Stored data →
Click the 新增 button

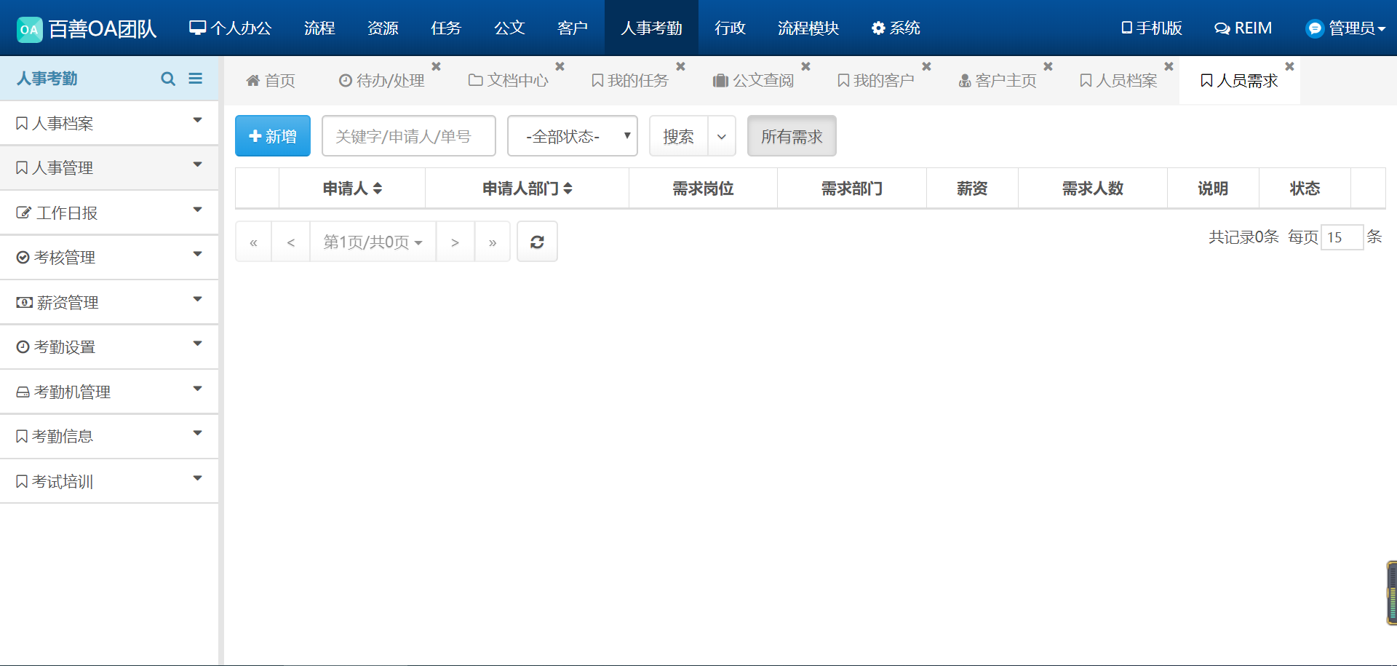(272, 136)
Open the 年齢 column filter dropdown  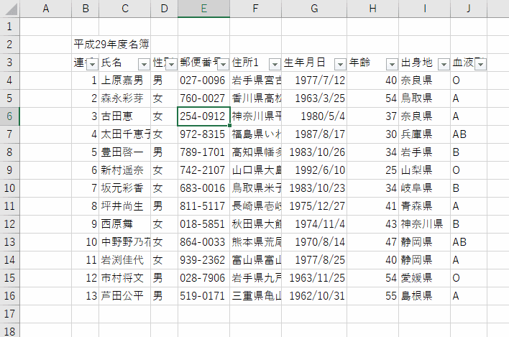point(392,64)

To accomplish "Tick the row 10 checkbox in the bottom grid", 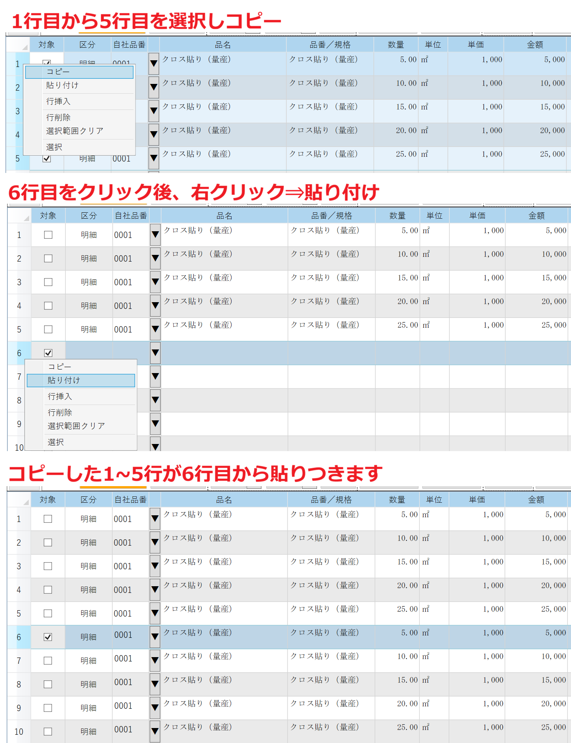I will (48, 732).
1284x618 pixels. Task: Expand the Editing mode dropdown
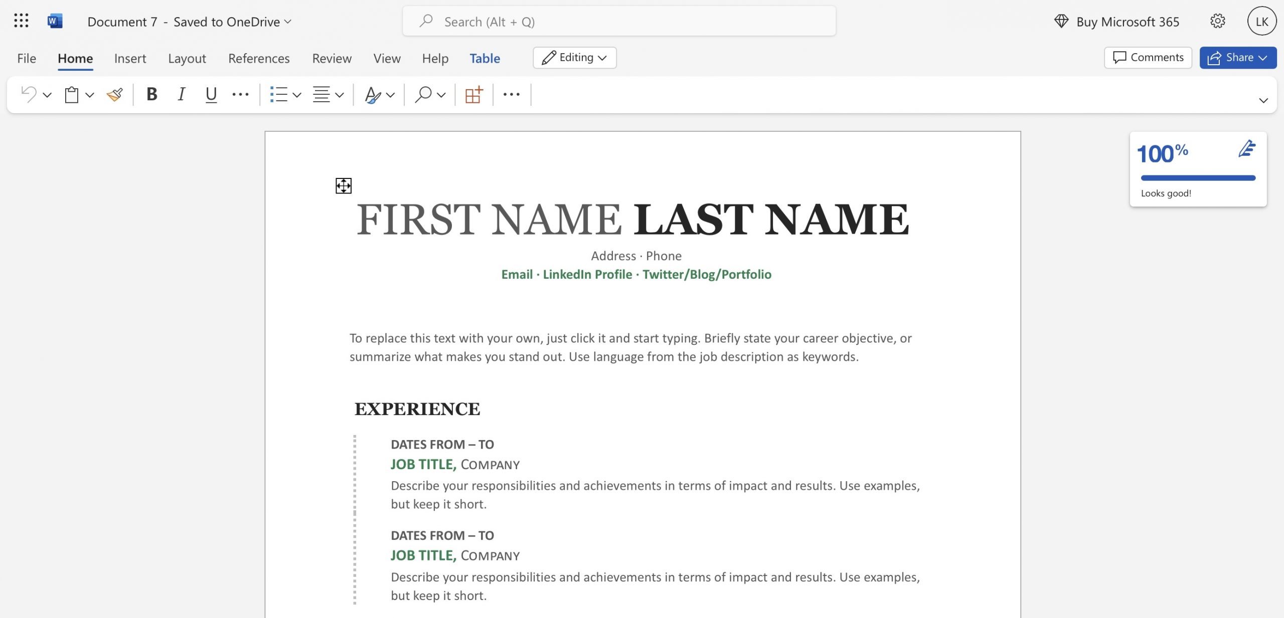click(600, 57)
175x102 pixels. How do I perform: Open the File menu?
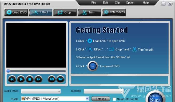(94, 3)
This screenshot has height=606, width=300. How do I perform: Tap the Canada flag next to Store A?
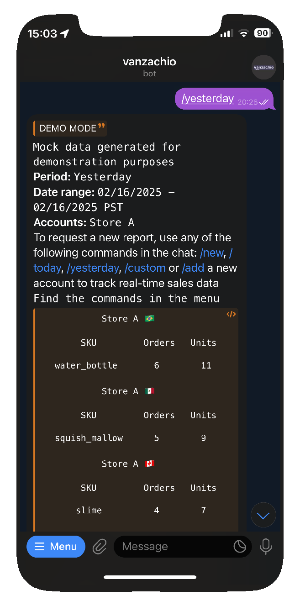click(149, 464)
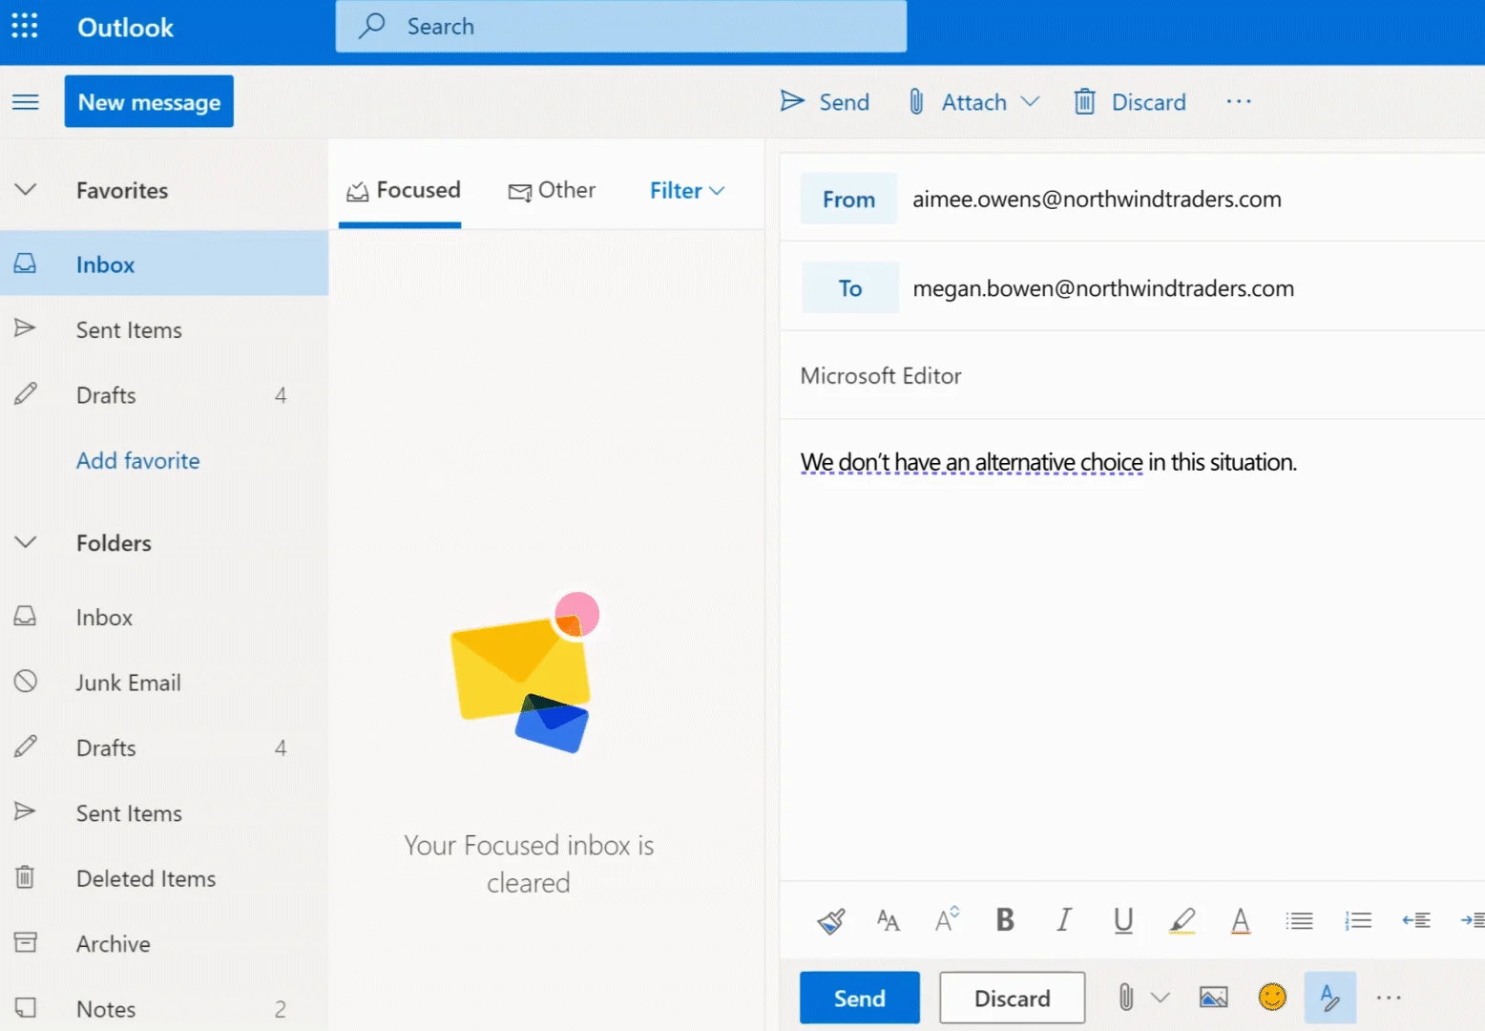Insert pictures inline via image icon
1485x1031 pixels.
pyautogui.click(x=1213, y=997)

PROBLEM TO WORK ON → Print exactly the lines between the line containing "This screenshot has" and the last line of the entries above, including both, and nothing besides; skip the pictures.

PROBLEM SOLUTION →
This screenshot has height=606, width=300. How do I perform: Tap the Canada flag next to Store A?
click(149, 464)
Insert pictures inline via image icon
1485x1031 pixels.
pyautogui.click(x=1213, y=997)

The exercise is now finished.